Establishment News Media Is Asking For Special Treatment From the Feds

P. Gardner Goldsmith | July 13, 2017

 

Before we dive into the breaking story, let’s step back a few months.

Canny observers of political events often have the capacity to act like seasoned trackers from stories of the American Old West. They kneel, put an ear to the news landscape, hear rumbling, and tell you precisely how many political bison are charging over the plains to crush your wagon train.

And late last summer, a confluence of unfounded dinosaur media news stories, rhetoric from politicians in D.C., and nonsensical accusations from leftist professors came together to ring the alarms of political trackers. As alternative media reporters noted the easily observable problems with Hillary Clinton’s health during the summer of 2016, old guard news outlets like the New York Times and Washington Post derided and lampooned such reports as “fake.” 
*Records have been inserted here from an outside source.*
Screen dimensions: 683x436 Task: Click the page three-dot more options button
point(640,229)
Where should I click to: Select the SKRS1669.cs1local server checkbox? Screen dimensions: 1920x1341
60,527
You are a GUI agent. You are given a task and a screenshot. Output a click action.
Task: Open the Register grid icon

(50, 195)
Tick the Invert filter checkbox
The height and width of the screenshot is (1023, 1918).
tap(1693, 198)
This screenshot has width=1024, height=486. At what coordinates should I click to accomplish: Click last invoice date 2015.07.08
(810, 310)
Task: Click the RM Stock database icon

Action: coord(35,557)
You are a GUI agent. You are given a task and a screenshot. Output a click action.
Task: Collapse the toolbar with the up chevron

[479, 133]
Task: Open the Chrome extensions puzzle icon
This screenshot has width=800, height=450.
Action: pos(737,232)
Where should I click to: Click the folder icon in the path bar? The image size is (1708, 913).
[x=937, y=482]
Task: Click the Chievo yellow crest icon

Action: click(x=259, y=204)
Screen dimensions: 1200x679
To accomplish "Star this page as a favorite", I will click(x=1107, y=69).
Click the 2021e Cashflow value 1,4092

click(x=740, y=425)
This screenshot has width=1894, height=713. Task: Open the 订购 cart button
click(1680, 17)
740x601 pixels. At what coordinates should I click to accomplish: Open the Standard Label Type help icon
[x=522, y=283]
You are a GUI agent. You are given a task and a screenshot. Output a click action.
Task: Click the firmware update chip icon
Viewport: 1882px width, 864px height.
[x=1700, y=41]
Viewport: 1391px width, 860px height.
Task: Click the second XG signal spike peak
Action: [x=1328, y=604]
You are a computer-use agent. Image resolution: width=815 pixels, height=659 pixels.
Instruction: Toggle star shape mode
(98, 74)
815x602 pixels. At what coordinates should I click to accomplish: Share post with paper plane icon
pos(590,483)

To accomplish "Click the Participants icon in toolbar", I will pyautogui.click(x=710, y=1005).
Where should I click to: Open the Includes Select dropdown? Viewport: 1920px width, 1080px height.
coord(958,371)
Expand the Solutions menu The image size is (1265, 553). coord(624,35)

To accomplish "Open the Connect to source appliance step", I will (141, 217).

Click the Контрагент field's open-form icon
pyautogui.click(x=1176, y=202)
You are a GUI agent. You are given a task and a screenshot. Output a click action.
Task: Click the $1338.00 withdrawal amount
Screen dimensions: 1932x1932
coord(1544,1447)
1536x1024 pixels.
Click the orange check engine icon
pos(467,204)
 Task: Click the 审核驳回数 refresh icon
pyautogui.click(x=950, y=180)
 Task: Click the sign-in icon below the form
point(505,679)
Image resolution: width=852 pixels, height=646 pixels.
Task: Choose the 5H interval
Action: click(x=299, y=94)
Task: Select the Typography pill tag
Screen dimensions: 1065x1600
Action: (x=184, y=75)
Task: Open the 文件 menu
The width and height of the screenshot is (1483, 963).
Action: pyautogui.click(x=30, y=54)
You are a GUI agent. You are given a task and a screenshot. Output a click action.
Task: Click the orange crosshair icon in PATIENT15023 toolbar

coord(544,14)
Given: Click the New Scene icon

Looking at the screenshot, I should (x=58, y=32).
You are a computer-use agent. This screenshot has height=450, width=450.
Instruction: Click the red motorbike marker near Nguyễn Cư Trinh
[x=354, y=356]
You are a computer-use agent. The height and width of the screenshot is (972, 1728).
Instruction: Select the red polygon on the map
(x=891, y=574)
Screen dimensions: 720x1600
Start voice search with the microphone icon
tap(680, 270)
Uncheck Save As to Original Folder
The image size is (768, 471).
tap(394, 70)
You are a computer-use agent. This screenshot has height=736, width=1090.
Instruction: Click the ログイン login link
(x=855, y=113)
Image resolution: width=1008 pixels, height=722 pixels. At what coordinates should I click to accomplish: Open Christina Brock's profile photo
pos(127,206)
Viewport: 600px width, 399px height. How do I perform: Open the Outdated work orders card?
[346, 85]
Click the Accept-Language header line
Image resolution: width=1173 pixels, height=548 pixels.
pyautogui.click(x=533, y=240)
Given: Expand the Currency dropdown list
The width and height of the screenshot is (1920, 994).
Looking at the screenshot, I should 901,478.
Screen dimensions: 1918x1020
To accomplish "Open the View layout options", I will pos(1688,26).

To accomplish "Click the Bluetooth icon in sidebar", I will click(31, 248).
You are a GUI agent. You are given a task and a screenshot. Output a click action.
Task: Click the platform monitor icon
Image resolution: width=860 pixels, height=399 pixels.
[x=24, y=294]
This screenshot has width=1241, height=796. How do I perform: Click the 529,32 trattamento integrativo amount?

Of course, when she appeared at a World Trade Center memorial last September and collapsed, the upstart reporters were proven right.

As DNC e-mails, Hillary's emails, and Podesta e-mails got leaked to the public, those reporters told us, in essence, to “pay no attention,” and to avert our eyes. CNN’s Chris Cuomo actually took his foot out of his mouth long enough to try to tell viewers that they would be breaking the law if they checked out the documents on Wikileaks -- a claim that was, of course, completely false.

Shortly thereafter, the “Russia” hack canard became their spoon-feed du jour. And in consort, we began to hear utterly nonsensical claims from the Washington Post that free market libertarian websites like RonPaul Dot Com and Anti-War Dot Com were “Russian Propaganda”, and leftist Merrimack College “media studies” professor Melissa Zimdars created a list of sites she doesn’t like, awkwardly labeling them “fake news”.

In the meantime, a bill, originally introduced in 2016, quietly made its way through Congress for a final vote at the end of the year.

Now a law, the bill was called the Portman-Murphy Counter-Propaganda Bill, and it was co-sponsored by those shining paragons of constitutionalism: Sen. Rob Portman (R, Ohio), and his “across-the-aisle” pal, Sen. Chris Murphy (D, Conn). It was wrapped into the 2017 National Defense Authorization Act and pushed by President Obama at precisely the same time as all these collectivist mill-grinders were pumping out fake stories about “fake news” and “Russian propaganda.”

The Portman-Murphy legislation gave the federal government the ability to “develop, integrate, and synchronize whole-of-government initiatives to expose and counter foreign disinformation operations by our enemies and proactively advance fact-based narratives that support U.S. allies and interests.”

In other words, it increases the resources of the U.S. government, particularly the State Department, to create propaganda.

But it does more than that. The law actually gives the federal government the power to work with and fund non-governmental agencies and news organizations in their great quest to cleanse our news of “unwanted” information that doesn’t jive with the government/media narrative. The law actually gives the feds the power to bail out failing news agencies under the guise of "partnerships."

In the old days, that was called "fascism." Now, it’s called “fighting propaganda” – with government propaganda.

Which brings us to the news, here at the end of the piece. As the New York Sun recently reported, a consortium of media moguls called The News Media Alliance (NMA) is now calling on the federal government to give them an exemption to antitrust laws, allowing them to collectively negotiate against their now-dominant competitors in news dissemination, Facebook and Google.

In a Wall Street Journal Op-Ed, NMA President and CEO David Chavern actually likened these top-heavy, stodgy news sources to “serfs” of Facebook and Google, despite the fact that their owners include people like Jeff Bezos (owner of the Washington Post, and Amazon, whose net worth is about $84 billion, and whose Amazon has a $600 million contract with the CIA to handle CIA data), Carlos Slim (owner of the New York Times, whose net worth is estimated at $61.1 billion), and Warren Buffet (net worth: $76.9 billion).

I have no problem with allowing interested parties to collectively negotiate with other parties. But to ask for special exemptions from the government, while not asking for other antitrust laws to be torn down, is hypocritical – precisely what one might expect from the media.

The dying dinosaur media are becoming desperate. As the snooty NYT and its leftist old guard pals are exposed for publishing more and more false stories, they act more like social justice warrior snowflakes, exhibiting illogical, hypocritical, inverted, and aggressive pathology that many people shun.

The way to help themselves is not to get government assistance, or blame Google or Facebook or the consumers for going elsewhere to get information. The solution is to improve their products by rejecting the political agendas that have driven their news and editorial slants for decades.

Anyone want to lay bets on them getting the message?